If you don't have any ideas for dinner tonight, make a quick trip to the market and pick up the simple ingredients for this beautiful recipe: a chicken, salt, pepper, and two lemons. You won't regret it. With such simple preparation and such amazing results, this is definitely my favorite roast chicken to date. Marcella Hazan has situated herself on a clear benchmark. The rest of the year's got some serious competition.


  1. loved this post.

    marcella hazan is incredible. the italian grandmother i never had. try her pork braised in milk. so simple so good.

    i love how your trusty thermometer came to so many uses!

    also i cannot wait for you to try judy rodgers' roast chicken!

    lastly, i spy a pink box of voodoo doughnuts! mama kim would not be proud.

  2. The carcass picture is the best. Yummmm. I might try this recipe. Looks so easy.

  3. Cooking healthy foods and having a nutritious diet can be very beneficial for people who want to avoid becoming obese or overweight. Turning to a healthier lifestyle and a more reasonable diet pave the way to longer, healthier life. Healthy eating and healthy cooking should go together if we want to attain happiness and keep our bodies in shape.

    Healthy cooking tips

  4. I guess that is either a new knife, or the tomatoes cut themselves on that blade. its 1:00 here and im hungry...I could actually go for some chicken...nom nom nom

  5. btw if you have facebook find me

    Dj Park

  6. Dy: I'm putting that pork braised in milk on my list.

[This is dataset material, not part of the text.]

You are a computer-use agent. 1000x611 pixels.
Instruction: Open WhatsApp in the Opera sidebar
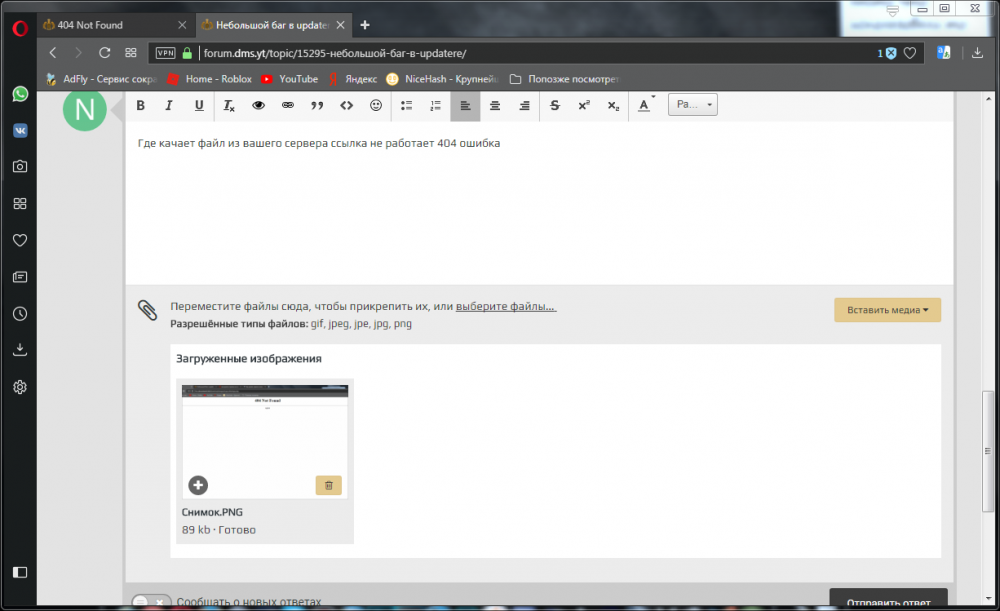[20, 93]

I also can't wait until I do Judy Rodgers' recipe! I'm waiting for a special occasion to do it.

    Steph: You DEFinitely should try it. Such an easy and comforting recipe..

    dj: I tried to find you, but all I could find was your Umami Bound page, so I "liked" it. Add me if you can. Also, the tomatoes might as well have cut themselves on that blade; it's so sharp I feel like I can cut myself just by looking at it.

  7. Ooh, I've done the pork in milk. Amazing. I've also made a variant that's done with beef which I thought was even better. Definitely do it.
    Emily...of the externship.

  8. Emily! Good to know. Looking forward to trying it. Hope you're doing well!